### Exercise goal
All lines between the start of the listing below and the line containing "Task: Collapse the components folder", inclusive, must be repeated exactly.

### Extracted entries
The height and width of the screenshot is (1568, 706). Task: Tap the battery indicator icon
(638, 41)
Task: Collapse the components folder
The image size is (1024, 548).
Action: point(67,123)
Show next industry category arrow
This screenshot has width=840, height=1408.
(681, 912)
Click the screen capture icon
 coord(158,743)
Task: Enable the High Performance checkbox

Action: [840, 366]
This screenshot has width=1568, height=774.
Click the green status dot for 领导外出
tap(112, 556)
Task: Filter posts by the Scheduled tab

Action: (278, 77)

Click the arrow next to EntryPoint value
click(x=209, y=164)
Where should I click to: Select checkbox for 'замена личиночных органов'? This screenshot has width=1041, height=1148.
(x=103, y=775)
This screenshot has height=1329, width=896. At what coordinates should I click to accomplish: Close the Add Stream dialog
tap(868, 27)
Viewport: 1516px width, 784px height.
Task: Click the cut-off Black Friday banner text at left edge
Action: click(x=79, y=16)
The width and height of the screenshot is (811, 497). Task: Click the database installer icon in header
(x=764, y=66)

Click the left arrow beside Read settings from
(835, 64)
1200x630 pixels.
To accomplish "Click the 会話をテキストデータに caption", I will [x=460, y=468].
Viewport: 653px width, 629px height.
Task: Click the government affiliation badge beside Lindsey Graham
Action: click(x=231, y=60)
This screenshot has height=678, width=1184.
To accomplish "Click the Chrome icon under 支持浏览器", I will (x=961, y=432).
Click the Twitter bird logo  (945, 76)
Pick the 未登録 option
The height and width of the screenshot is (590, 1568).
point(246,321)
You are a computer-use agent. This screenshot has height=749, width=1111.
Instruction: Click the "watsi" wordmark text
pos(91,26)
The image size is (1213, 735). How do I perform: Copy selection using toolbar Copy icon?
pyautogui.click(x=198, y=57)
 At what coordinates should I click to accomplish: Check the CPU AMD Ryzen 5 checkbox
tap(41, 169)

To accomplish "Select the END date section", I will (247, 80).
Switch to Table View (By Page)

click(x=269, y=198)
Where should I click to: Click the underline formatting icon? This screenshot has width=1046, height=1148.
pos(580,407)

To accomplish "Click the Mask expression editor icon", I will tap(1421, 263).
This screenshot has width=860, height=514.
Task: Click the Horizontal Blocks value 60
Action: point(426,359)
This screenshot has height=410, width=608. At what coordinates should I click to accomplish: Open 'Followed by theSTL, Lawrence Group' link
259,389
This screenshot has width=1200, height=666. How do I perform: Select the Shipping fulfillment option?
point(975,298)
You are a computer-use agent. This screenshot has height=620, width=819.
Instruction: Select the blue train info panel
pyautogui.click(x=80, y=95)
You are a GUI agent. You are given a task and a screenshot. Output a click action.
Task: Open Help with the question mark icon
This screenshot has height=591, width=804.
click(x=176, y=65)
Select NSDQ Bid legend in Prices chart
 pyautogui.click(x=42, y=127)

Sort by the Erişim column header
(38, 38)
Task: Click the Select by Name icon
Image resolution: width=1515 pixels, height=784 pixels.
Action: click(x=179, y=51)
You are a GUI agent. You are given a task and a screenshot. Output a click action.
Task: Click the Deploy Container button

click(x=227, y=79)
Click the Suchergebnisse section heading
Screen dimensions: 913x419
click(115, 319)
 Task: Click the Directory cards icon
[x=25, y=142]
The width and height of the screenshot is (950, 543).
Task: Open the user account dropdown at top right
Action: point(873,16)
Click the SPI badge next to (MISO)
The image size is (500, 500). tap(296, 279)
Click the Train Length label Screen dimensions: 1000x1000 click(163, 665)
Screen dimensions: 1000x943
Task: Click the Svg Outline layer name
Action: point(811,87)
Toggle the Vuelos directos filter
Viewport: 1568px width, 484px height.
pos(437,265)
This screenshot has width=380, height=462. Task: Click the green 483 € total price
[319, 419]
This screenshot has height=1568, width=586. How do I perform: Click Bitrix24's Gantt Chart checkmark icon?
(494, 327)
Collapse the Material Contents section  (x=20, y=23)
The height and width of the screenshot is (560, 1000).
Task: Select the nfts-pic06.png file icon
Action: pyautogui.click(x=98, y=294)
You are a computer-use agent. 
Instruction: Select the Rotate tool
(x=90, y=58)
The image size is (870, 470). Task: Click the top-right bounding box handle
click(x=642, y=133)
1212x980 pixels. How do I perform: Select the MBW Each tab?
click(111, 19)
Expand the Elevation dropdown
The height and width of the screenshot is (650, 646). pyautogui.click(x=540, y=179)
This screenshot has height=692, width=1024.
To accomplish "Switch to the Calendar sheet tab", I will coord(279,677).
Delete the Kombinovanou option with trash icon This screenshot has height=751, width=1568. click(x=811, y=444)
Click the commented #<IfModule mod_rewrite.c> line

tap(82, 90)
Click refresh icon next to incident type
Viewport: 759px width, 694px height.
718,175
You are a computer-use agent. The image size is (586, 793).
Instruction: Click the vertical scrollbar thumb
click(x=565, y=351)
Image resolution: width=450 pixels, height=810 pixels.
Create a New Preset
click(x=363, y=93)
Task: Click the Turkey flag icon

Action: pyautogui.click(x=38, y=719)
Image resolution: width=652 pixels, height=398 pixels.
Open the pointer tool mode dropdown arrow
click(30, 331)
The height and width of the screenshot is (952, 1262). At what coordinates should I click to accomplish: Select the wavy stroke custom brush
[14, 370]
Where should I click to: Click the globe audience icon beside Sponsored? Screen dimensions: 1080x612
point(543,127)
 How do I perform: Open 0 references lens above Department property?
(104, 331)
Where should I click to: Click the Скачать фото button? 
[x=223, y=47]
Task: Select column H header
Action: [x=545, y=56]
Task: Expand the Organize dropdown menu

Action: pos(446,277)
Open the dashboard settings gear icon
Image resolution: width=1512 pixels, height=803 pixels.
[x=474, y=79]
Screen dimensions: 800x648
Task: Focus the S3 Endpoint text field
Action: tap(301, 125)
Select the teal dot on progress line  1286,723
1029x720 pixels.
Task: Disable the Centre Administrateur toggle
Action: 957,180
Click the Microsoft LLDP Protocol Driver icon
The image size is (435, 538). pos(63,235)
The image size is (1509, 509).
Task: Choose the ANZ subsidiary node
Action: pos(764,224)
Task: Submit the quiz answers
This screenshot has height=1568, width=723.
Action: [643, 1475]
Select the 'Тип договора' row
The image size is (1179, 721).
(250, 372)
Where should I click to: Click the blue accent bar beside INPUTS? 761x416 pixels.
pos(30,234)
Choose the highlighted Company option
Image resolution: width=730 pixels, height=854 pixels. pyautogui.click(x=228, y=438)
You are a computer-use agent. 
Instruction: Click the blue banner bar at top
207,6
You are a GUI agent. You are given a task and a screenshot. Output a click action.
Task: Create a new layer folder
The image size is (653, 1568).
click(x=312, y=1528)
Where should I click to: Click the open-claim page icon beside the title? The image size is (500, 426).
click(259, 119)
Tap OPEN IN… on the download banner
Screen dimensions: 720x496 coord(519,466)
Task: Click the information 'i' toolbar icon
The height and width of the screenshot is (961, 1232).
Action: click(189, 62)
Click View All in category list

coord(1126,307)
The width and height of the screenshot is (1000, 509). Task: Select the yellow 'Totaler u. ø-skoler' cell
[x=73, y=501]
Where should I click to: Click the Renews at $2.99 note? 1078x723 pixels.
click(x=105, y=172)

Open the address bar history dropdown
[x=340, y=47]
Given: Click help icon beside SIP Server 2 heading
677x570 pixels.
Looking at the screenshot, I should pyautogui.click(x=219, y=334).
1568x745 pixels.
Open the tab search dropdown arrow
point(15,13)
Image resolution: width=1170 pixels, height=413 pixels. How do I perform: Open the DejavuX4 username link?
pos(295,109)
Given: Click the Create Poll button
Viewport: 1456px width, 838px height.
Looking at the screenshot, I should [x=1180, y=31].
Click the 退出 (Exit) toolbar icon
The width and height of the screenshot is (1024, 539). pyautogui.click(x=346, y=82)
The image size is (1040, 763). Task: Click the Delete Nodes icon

### Response area
The height and width of the screenshot is (1568, 706). Task: Tap the battery indicator icon
(638, 41)
Task: Collapse the components folder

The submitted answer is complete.